Tuesday, January 10, 2012

Palestinians, Israel trade accusations

Israeli Foreign Minister Avigdor Lieberman dismissed newly rekindled diplomatic contacts with the Palestinians yesterday, accusing them of poor faith in peacemaking.
Firing back as Israeli and Palestinian envoys prepared a second round of the low-key but potentially decisive exploratory talks later in the day, the Palestinians said Israel was at fault for cementing its hold on the occupied West Bank.
Lieberman, a hardline coalition partner to Prime Minister Benjamin Netanyahu who is often sidelined in statecraft, told lawmakers in Jerusalem the Palestinians only agreed to resume contacts last week after being “dragged against their will” to Amman.
The Jordan meeting was the first since direct talks stalled in late 2010, when Palestinian President Mahmoud Abbas demanded a halt to Israeli settlement building before negotiations went any further. Israel had previously imposed a partial building freeze.
“They are preparing a groundwork of excuses to shift responsibility for the talks’ failure to Israel,” Lieberman said, according to an official transcript of the parliamentary briefing.
The Jordanian-hosted meeting was attended by the so-called Quartet of peace brokers—the US, European Union, Russia and UN—who on October 26 gave the sides three months to submit their proposals on territory and security.
The Palestinians see an insuperable obstacle in Israel’s expansion of Jewish settlements in the West Bank. They want their own state in the West Bank, East Jerusalem and the Gaza Strip - territories Israel captured in a 1967 war.
Most countries deem the settlements illegal. Israel disputes this, and says it would keep certain settlement blocs under any peace deal in accordance with understandings reached in 2004 with then-US president George W Bush.
“All sides in the Quartet and our brothers in Jordan see a complete seriousness from the Palestinian side, and an Israeli attempt to turn these negotiations into a waste of time, with an intensified campaign of settlement-building,” said Yasser Abed Rabbo, senior adviser to Abbas.
In Amman, a regional diplomatic source described the second round of talks, held behind closed doors, as a chance to assess longer-term prospects.
“This is even more important” than the introductory meeting, the source said. “We have to see the follow-up, and what comes now.”
Lieberman said that the Palestinians, who last year sidestepped Israel and defied Washington’s censure by applying directly for full UN membership, planned to resume this “internationalisation” campaign after January 26, the target date set by the Quartet.
“Whoever talks about a ‘breakthrough’ with the Palestinians is clueless,” he said, according to the transcript. “The key word is ‘management’ of the conflict with the Palestinians.”

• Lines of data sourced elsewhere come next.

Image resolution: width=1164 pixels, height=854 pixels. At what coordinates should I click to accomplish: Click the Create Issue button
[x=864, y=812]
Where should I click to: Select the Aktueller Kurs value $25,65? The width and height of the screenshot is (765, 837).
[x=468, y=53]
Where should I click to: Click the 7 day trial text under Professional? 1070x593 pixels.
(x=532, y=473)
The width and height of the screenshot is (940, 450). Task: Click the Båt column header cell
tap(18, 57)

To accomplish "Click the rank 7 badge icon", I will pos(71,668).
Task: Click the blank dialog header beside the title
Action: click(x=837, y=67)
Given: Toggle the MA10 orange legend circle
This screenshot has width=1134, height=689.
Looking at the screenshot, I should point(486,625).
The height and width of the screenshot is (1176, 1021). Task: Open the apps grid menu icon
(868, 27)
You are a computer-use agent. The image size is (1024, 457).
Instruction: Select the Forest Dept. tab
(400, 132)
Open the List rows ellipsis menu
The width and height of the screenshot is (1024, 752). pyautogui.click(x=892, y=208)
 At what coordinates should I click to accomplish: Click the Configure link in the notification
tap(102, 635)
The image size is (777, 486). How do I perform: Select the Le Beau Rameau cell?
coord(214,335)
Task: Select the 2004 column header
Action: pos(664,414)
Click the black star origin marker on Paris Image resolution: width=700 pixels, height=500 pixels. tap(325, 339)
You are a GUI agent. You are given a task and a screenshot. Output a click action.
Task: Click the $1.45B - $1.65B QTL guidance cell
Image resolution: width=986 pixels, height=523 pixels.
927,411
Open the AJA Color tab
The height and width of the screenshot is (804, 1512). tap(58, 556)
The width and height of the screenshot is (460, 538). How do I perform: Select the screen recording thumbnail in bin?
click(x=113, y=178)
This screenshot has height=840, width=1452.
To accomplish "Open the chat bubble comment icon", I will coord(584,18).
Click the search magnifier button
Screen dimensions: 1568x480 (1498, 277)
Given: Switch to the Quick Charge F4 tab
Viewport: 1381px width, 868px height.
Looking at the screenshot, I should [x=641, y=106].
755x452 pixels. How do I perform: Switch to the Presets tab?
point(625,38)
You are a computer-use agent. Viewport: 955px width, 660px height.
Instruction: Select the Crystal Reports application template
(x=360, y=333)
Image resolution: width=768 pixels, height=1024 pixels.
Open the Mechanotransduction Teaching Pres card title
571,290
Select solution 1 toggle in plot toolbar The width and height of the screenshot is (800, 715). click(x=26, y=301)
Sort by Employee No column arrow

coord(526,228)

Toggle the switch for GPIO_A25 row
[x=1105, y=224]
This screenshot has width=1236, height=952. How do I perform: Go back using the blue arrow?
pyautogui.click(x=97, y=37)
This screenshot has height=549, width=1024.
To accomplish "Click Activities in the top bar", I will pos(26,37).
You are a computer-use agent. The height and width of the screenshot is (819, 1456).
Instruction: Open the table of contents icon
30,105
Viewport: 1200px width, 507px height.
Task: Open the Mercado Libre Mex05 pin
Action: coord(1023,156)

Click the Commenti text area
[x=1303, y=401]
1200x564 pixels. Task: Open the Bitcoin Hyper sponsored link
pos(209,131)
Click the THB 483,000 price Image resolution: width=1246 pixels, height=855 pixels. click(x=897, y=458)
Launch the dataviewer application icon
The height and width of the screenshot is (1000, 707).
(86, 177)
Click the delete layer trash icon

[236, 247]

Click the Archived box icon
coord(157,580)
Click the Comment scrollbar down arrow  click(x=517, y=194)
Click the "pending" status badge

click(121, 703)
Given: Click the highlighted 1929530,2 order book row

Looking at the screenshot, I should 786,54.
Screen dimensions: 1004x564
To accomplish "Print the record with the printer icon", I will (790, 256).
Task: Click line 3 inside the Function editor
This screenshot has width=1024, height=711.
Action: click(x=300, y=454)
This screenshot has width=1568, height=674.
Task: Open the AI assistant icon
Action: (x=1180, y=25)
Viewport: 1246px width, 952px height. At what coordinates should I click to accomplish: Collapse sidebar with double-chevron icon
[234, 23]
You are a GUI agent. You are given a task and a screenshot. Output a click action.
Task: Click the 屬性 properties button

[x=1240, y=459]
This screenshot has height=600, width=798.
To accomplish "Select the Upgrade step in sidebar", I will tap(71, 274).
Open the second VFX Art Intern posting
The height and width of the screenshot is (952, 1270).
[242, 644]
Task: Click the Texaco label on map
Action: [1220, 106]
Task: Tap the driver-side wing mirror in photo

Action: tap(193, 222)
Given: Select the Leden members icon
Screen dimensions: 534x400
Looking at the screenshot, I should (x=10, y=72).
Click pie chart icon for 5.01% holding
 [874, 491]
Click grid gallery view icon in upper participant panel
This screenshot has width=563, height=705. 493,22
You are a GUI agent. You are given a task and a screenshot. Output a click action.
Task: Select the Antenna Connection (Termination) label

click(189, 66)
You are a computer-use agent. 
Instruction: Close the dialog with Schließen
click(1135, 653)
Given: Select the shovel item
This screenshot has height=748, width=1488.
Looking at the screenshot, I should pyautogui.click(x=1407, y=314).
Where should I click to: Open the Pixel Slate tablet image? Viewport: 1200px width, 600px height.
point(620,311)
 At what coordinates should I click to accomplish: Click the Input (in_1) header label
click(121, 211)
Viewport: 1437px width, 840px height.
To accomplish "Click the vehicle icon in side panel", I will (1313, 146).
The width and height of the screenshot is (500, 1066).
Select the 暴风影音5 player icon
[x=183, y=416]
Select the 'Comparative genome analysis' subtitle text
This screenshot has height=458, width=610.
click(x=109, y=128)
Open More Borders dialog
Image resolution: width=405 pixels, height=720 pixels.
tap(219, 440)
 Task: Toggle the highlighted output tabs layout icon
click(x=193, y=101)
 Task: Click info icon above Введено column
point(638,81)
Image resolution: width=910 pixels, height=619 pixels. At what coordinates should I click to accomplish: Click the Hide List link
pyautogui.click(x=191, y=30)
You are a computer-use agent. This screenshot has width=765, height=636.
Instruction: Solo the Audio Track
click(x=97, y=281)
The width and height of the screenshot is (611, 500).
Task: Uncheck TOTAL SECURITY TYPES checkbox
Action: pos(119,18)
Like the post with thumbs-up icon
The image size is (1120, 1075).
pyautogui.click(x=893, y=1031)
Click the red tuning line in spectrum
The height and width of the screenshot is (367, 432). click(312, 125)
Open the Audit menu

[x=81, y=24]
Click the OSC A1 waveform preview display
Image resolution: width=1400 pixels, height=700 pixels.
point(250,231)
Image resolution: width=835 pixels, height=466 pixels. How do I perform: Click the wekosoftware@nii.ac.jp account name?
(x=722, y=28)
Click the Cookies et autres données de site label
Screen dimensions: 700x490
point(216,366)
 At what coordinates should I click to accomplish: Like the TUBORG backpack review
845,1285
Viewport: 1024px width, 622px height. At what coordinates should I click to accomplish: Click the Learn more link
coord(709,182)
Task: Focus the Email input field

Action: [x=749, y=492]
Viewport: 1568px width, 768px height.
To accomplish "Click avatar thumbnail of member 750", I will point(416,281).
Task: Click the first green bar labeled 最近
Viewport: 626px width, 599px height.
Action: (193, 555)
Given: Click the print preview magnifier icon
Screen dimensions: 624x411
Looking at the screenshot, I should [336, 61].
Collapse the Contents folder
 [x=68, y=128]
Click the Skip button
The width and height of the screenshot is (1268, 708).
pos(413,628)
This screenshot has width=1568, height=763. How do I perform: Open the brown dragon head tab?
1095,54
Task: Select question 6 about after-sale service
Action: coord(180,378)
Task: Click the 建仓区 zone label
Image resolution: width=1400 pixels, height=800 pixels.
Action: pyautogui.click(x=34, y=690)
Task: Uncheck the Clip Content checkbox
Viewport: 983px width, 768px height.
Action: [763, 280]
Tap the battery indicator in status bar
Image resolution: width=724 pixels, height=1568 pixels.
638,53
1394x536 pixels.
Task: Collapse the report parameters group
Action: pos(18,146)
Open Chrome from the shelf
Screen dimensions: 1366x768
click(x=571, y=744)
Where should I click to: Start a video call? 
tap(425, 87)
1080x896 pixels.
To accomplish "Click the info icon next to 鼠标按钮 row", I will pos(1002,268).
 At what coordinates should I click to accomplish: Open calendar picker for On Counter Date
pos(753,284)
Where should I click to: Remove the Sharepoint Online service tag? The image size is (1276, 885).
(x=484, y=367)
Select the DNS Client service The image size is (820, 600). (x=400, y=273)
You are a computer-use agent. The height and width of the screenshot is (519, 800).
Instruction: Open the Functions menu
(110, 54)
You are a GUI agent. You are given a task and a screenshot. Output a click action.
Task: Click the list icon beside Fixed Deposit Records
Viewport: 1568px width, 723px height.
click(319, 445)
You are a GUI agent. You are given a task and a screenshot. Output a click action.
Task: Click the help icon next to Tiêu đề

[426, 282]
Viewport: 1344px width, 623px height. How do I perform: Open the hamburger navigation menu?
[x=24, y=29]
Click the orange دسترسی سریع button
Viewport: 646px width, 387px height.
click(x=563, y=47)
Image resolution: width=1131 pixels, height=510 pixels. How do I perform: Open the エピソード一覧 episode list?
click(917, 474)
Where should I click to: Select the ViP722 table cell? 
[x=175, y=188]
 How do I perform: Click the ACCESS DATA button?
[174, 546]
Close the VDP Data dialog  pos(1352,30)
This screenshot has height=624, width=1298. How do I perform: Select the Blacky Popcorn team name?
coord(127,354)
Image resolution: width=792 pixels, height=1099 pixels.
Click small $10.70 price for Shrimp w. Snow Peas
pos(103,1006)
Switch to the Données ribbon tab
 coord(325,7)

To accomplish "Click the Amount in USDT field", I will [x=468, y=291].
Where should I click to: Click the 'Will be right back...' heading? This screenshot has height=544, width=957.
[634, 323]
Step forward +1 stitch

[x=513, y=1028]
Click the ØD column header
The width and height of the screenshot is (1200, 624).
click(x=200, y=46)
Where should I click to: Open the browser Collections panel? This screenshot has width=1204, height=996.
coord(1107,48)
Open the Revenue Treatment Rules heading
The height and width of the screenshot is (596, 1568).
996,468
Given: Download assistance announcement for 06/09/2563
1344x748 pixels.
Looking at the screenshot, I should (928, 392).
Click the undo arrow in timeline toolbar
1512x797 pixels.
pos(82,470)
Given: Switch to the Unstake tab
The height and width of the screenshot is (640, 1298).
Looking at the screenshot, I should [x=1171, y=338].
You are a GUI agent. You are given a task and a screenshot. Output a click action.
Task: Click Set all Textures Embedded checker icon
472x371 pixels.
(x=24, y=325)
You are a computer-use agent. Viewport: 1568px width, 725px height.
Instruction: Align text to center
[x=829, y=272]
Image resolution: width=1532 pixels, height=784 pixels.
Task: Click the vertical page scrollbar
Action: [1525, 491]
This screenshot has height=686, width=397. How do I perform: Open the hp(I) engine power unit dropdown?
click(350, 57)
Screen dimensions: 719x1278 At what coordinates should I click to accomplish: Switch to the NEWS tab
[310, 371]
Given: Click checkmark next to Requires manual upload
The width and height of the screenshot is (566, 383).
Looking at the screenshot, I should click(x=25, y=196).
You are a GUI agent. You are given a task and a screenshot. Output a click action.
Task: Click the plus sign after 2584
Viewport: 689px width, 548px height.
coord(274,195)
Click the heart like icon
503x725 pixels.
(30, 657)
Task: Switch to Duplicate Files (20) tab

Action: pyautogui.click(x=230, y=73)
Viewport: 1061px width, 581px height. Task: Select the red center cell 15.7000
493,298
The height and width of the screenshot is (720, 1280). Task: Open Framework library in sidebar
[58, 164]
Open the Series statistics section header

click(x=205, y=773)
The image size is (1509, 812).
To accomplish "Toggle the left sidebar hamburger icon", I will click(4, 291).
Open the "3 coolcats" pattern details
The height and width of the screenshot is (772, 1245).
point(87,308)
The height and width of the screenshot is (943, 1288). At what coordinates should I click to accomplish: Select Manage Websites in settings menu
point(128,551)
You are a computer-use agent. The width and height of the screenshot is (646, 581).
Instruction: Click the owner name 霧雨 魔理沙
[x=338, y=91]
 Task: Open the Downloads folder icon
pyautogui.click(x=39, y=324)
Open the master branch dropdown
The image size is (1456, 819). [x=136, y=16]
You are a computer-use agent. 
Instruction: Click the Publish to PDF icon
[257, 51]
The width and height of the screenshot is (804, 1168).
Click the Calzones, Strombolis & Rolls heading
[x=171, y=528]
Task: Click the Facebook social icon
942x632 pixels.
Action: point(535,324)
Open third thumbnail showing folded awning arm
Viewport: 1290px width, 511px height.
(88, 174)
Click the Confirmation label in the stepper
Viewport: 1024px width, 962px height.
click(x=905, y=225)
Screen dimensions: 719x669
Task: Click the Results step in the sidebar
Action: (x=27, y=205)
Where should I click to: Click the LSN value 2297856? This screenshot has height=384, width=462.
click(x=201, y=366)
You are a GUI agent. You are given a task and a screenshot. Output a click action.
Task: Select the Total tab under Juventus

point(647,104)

Speaking in the West Bank city of Ramallah, Abed Rabbo said: “We will turn to the international community, and the UN Security Council in any event, not only to condemn settlement construction but to demand direct international intervention to protect the two-state solution.”
Palestinian negotiator Nabil Shaath said his side’s policy was unchanged.
“All these moves are a preventative tactic in order to keep the ball in the Israeli court,” he told Voice of Palestine radio yesterday.
“The Palestinian stance has not changed in terms of not returning to negotiations unless Israel halts settlement activities.”
Netanyahu’s rightwing coalition government leans heavily on settlers and their supporters, which Shaath said meant there was little chance of a breakthrough in talks under the present conditions.
“One cannot pin hopes for a new launch of negotiations under the current Israeli government” which was “dominated” by settler representatives, he said.
Lieberman, himself a settler, also repeated his controversial call for any peace agreement to include a plan to integrate Arabs with Israeli citizenship into a future Palestinian state.
He wants to see Israel’s 1.3mn-strong Arab population and Arab-majority Israeli towns absorbed by a Palestinian state with Israel keeping its settlements in the West Bank in exchange.
“Any future agreement with the Palestinians must include the issue of the Israeli Arabs according to a formula of exchange of territories and populations,” told reporters after the committee meeting.
“Any other arrangement would be collective suicide.”
A Netanyahu spokesman had no immediate reaction to Lieberman’s remarks.
The conservative premier has himself criticised Abbas for seeking a power-sharing pact with rival Hamas Islamists who rule Gaza and reject permanent co-existence with Israel.